* **Work request**: The answer should consist of all the records, copied exactly.

* **Given records**:
_ _ _ _ _ _ _
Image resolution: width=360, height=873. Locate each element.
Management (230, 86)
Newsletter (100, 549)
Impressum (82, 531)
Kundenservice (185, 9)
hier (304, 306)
_ _ _ _ _ _ _
* **Solution to this problem**:
Image resolution: width=360, height=873. Locate each element.
Management (230, 86)
Newsletter (100, 549)
Impressum (82, 531)
Kundenservice (185, 9)
hier (304, 306)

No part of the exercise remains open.